A connection starts with a handshake, and ends when either party states it by sending a close_notify alert message. Typical Web browsers and servers will maintain connections open for some time, closing them after one or two minutes of inactivity; one or several HTTP requests and responses are sent over that connection. In normal HTTPS contexts, there is a one-to-one mapping between the SSL connections and the underlying TCP connections: for each TCP connection (to port 443), there will be a single SSL connection, and when the SSL connection ends, the underlying TCP connection is closed.

A session relates to the asymmetric cryptography which occurs in a "full handshake". The handshake process, which occurs at the beginning of a connection, is about establishing the cryptographic algorithms and keys which will be used to protect the data for that connection. There are two sorts of handshakes:

  • The full handshake is what a client and server do when they don't know each other (they have not talked previously, or that was long ago). In the full handshake, certificates are sent, and asymmetric cryptography (RSA, Diffie-Hellman...) occurs.

  • The abbreviated handshake is what a client and server remember each other; more accurately, they remember the algorithms and keys that they established in a previous full handshake, and agree to reuse them (technically, they reuse the "master secret" and derive from it fresh encryption keys for this connection).

A connection with a full handshake, and the set of connections with abbreviated handshake who reuse that full handshake, constitute together the session.

The abbreviated handshake is more efficient than the full handshake, because it implies one less network round-trips, smaller handshake messages, and no asymmetric cryptography at all.

For performance, in all generality, you want the following:

  1. Keep connections open as much as possible. An "open connection" uses a few memory resources (both parties must remember the keys) and system resources (for the underlying TCP connection, which is kept open). However, there is no network traffic involved in keeping a connection alive, except possibly the optional "TCP keepalive".
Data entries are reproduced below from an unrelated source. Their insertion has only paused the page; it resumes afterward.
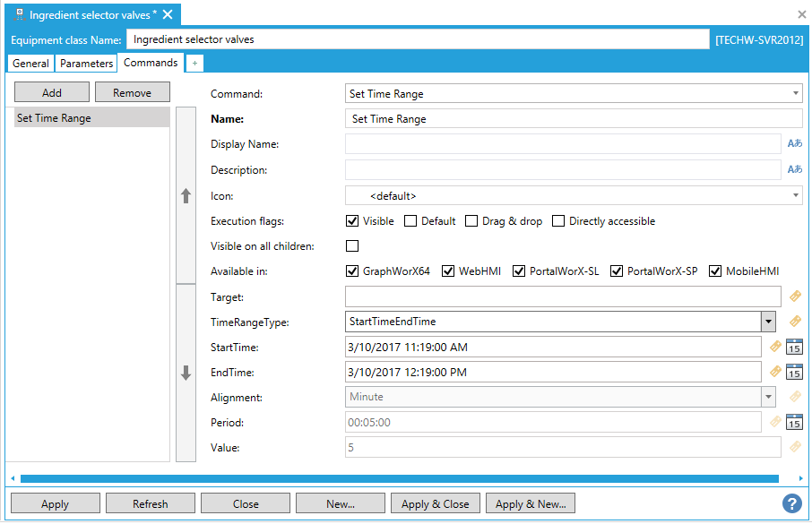Move command up with the up arrow
The image size is (812, 524).
click(186, 195)
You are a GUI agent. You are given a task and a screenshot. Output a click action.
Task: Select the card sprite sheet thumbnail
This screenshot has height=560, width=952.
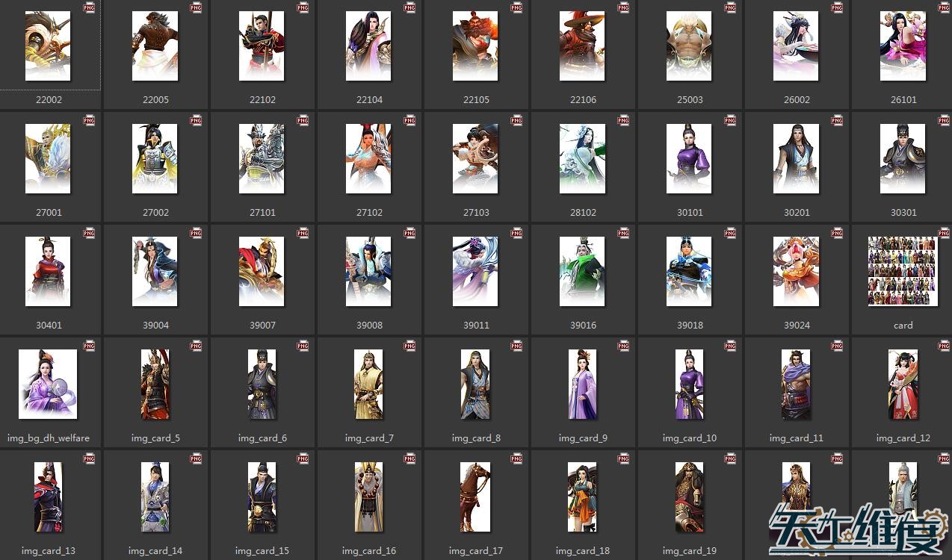coord(903,272)
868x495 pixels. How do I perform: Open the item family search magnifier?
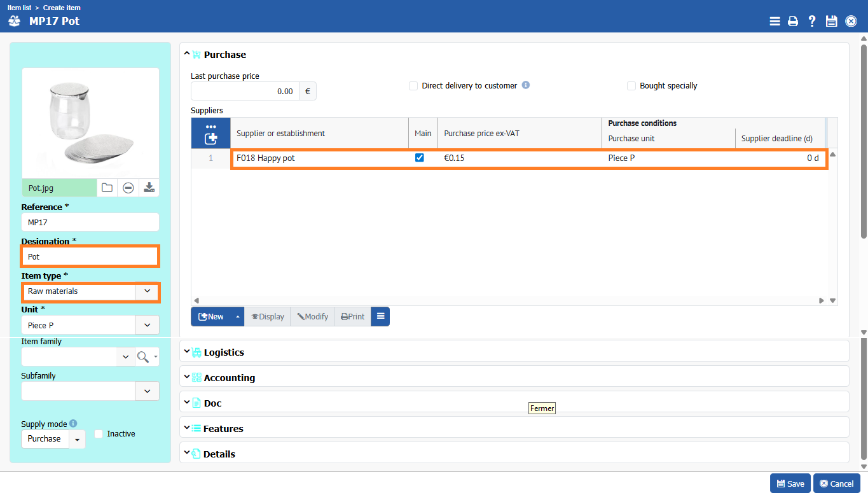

  2. When connections cannot be kept open (e.g. to free system resources), it is best if the client and server remember sessions so that they may do abbreviated handshakes if they reconnect. Web servers have various default and configurable policies. For instance, Apache (with mod_ssl) uses a cache which is defined both for size and for duration; the server "forgets" a session when either its cache is full and it needs some extra room, or when the timeout has been reached, whichever condition occurs first.

If you have control over the servers' configuration, then you may want to increase the "inactivity timeout" for connection termination, and also to increase the session cache size and duration. If you do not have control over the servers, then your question is somewhat moot: whatever you do, it will have to be compatible with what the servers offer. You can somehow force a server not to forget a session by regularly opening a new connection with an abbreviated handshake, but that is not necessarily a good idea (usually, when a server forgets sessions, it is for a more-or-less good reason).

Anyway, you shall make measures. This is a question about performance; abstract reasoning cannot give definitive answers. The usual rule of thumb is that performance issues do not exist until they have been duly measured in real life, or at least in a reasonably representative prototype system.

In any case, it is hard to obtain the same security functionalities of SSL with a smaller cost. Replacing SSL with "something custom" is unlikely to provide much improvement performance-wise without sacrificing security in some way.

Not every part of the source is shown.